=== Section Start ===

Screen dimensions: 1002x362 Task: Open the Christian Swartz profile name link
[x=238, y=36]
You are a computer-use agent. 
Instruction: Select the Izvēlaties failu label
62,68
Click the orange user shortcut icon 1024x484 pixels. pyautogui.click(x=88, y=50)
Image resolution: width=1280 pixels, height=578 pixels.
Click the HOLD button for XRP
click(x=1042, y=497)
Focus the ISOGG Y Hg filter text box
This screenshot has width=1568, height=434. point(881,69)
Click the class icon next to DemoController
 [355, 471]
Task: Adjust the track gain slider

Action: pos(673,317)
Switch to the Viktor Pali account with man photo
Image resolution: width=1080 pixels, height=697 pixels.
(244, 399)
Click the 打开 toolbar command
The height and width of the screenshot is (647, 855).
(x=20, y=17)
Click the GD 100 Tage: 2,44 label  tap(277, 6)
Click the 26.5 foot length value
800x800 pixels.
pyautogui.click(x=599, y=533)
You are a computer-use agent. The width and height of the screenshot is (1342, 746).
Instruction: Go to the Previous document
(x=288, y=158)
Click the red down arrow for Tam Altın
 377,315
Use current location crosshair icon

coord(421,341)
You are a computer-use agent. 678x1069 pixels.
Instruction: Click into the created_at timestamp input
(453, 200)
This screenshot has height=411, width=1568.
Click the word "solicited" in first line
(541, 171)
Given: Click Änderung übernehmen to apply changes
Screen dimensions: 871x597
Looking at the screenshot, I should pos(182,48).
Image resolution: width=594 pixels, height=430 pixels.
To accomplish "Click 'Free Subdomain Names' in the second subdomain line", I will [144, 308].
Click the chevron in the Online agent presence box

=== Section End ===

Copy out the material exactly, omitting nothing.

[Response area]
Screen dimensions: 1002x362 Task: Open the Christian Swartz profile name link
[x=238, y=36]
You are a computer-use agent. 
Instruction: Select the Izvēlaties failu label
62,68
Click the orange user shortcut icon 1024x484 pixels. pyautogui.click(x=88, y=50)
Image resolution: width=1280 pixels, height=578 pixels.
Click the HOLD button for XRP
click(x=1042, y=497)
Focus the ISOGG Y Hg filter text box
This screenshot has width=1568, height=434. point(881,69)
Click the class icon next to DemoController
 [355, 471]
Task: Adjust the track gain slider

Action: pos(673,317)
Switch to the Viktor Pali account with man photo
Image resolution: width=1080 pixels, height=697 pixels.
(244, 399)
Click the 打开 toolbar command
The height and width of the screenshot is (647, 855).
(x=20, y=17)
Click the GD 100 Tage: 2,44 label  tap(277, 6)
Click the 26.5 foot length value
800x800 pixels.
pyautogui.click(x=599, y=533)
You are a computer-use agent. The width and height of the screenshot is (1342, 746).
Instruction: Go to the Previous document
(x=288, y=158)
Click the red down arrow for Tam Altın
 377,315
Use current location crosshair icon

coord(421,341)
You are a computer-use agent. 678x1069 pixels.
Instruction: Click into the created_at timestamp input
(453, 200)
This screenshot has height=411, width=1568.
Click the word "solicited" in first line
(541, 171)
Given: Click Änderung übernehmen to apply changes
Screen dimensions: 871x597
Looking at the screenshot, I should pos(182,48).
Image resolution: width=594 pixels, height=430 pixels.
To accomplish "Click 'Free Subdomain Names' in the second subdomain line", I will [144, 308].
Click the chevron in the Online agent presence box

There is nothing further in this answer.